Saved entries
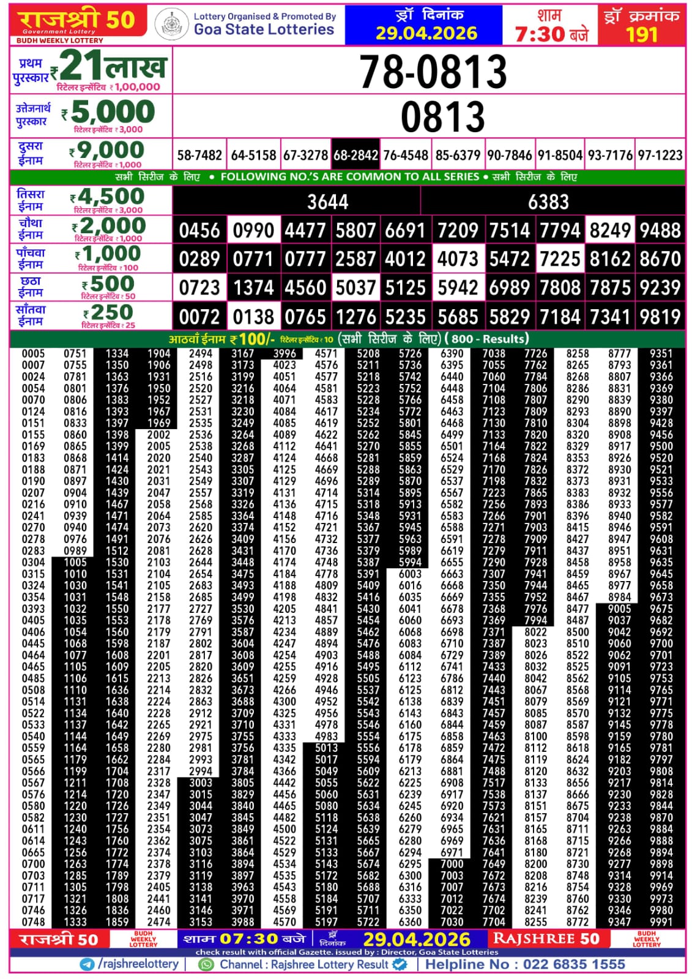Click the third prize number 3644
692x979 pixels.
click(x=327, y=201)
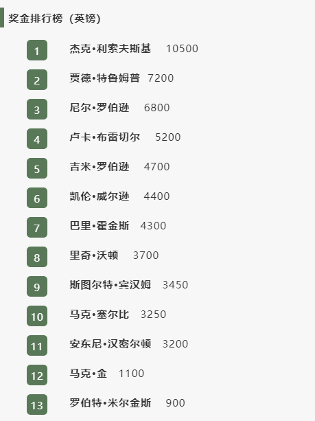The image size is (315, 421).
Task: Click the green rank 1 badge
Action: coord(37,50)
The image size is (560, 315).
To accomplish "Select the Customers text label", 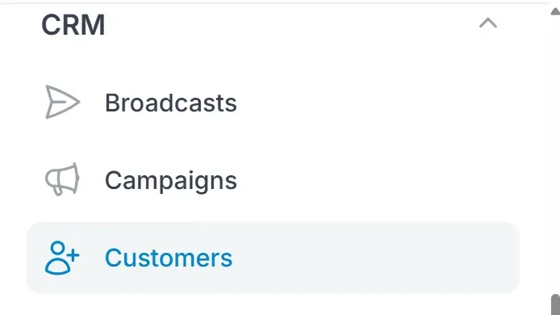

What to produce.
Please write out the lines above, beginning at the line with "The image size is (560, 315)." and ending at the last line of the records, exactly as they appear and without pictures.

Completed task.
The image size is (560, 315).
To accomplish "Select the Customers text label", 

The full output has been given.